Data is created by applying Data Types to bytes in memory. Data Types interpret bytes as values and provide a visual interpretation of those bytes based on the Data Type used, e.g., a four byte IEEE floating point number or a two byte little endian word. Ghidra comes packaged with a set of "Built-in" Data types (e.g., byte, word, float, etc). Ghidra also provides the capability of creating "User-defined" Data types (structure, array, typedef, etc) and supports dynamic data types whose structure depends on the underlying data.

It is important to note that the size of many of the primitive built-in types is determined by the language and compiler specification (e.g., the size of an integer can vary).

Built-In Data Types

Name	Size
Undefined - Fixed Size Types
undefined (default)	1
undefined1	1
undefined2	2
undefined3	3
undefined4	4
undefined5	5
undefined6	6
undefined7	7
undefined8	8
Settings Mutability (normal, volatile, constant)

Name	Mnemonic	Size	Signed/Unsigned
Numeric - Fixed Size Types
byte	db	1	Unsigned
sbyte	sdb	1	Signed
word	dw	2	Unsigned
sword	sdw	2	Signed
uint3	uint3	3	Unsigned
int3	int3	3	Signed
dword	ddw	4	Unsigned
sdword	sddw	4	Signed
uint5	uint5	5	Unsigned
int5	int5	5	Signed
uint6	uint6	6	Unsigned
int6	int6	6	Signed
uint7	uint7	7	Unsigned
int7	int7	7	Signed
qword	dqw	8	Unsigned
sqword	sdqw	8	Signed
Settings Endian (default, big, little) Format (hex, decimal, octal, binary, ascii) Mnemonic-style (default, assembly, C) Mutability (normal, volatile, constant) Padding (unpadded, padded)

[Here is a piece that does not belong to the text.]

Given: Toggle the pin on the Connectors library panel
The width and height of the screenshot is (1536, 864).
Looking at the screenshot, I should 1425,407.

Name	Mnemonic	Size	Signed/Unsigned
Miscellaneous - Fixed Size Types
void	void	0	n/a
wchar16	wchar16	2	Signed
wchar32	wchar32	4	Signed
Settings Mutability (normal, volatile, constant)

Name	Signed/Unsigned
Numeric - Dynamic Size Types size determined by data organization within compiler specification - order is based upon relative sizes
char	(determined by data organziation)*
schar	Signed*
uchar	Unsigned*
short	Signed
ushort	Unsigned
int	Signed
uint	Unsigned
long	Signed
ulong	Unsigned
longlong	Signed
ulonglong	Unsigned
Settings (may vary) Endian (default, big, little) Format (hex, decimal, octal, binary, ascii) Mnemonic-style (default, assembly, C) Mutability (normal, volatile, constant) Padding (unpadded, padded) *Additional character type Settings: Charset (defaults to US-ASCII if user settable) Render non-ASCII Unicode (all, byte sequence, escape sequence)

Name	Description
Miscellaneous - Dynamic Size Types size determined by data organization within compiler specification
wchar_t	Signed Wide Character*
pointer	Pointer to memory address (may refer to another data type)
float	Floating point data
double	Double-precision floating point data
longdouble	Long double-precision floating point data
Settings (may vary) Mutability (normal, volatile, constant)

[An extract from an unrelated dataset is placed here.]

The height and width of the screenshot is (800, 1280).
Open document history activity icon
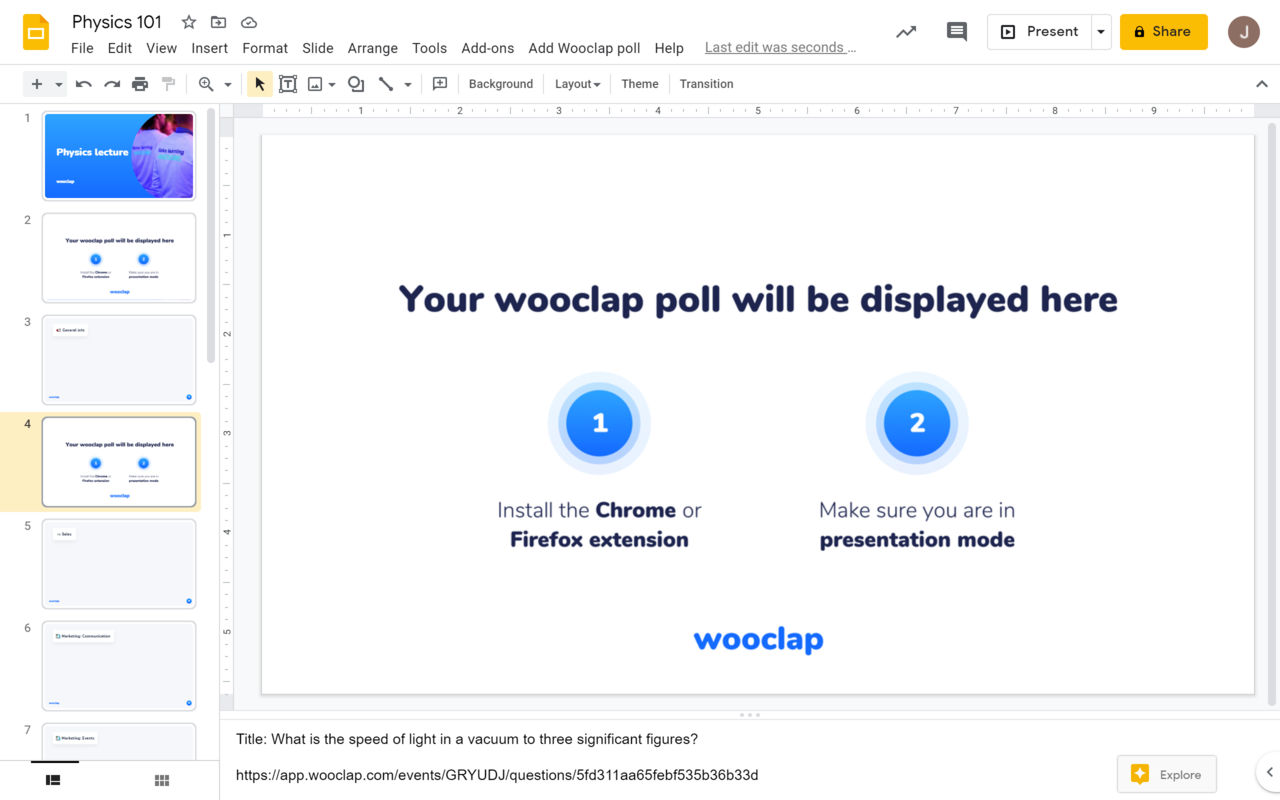coord(905,31)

Name	Charset	Charsize	Layout
String Types
String	settable	from charset	fixed length
String-utf8	UTF-8	1-3	fixed length
TerminatedCString	settable	from charset	null-terminated
Unicode	UTF-16	2 bytes	fixed length
TerminatedUnicode	UTF-16	2 bytes	null-terminated
Unicode32	UTF-32	4 bytes	fixed length
TerminatedUnicode32	UTF-32	4 bytes	null-terminated
PascalString255	settable	from charset	pascal 255 max characters
PascalString	settable	from charset	pascal 64k max characters
PascalUnicode	UTF-16	2 bytes	pascal 64k max characters
Settings Charset (defaults to US-ASCII if user settable) Render non-ASCII Unicode (all, byte sequence, escape sequence) Translation Mutability (normal, volatile, constant)

User-Defined Data Types

Name	Description
User-Defined Data Types
structure	Grouping of data types that are located consecutively in memory
union	Grouping of data types that share the same memory location(s)
typedef	An alias for an existing data type
enum	A list of named integer constants
pointer	A reference to an address (type information optional)
array	A specified number of consecutive data objects of the same type
function definition	A function signature tagged with a generic calling convention

Applying Data Type

Data is created by applying a data type to undefined bytes in memory. There are numerous ways to apply data types. A status message indicating whether or not data was created is displayed in the tool's status area.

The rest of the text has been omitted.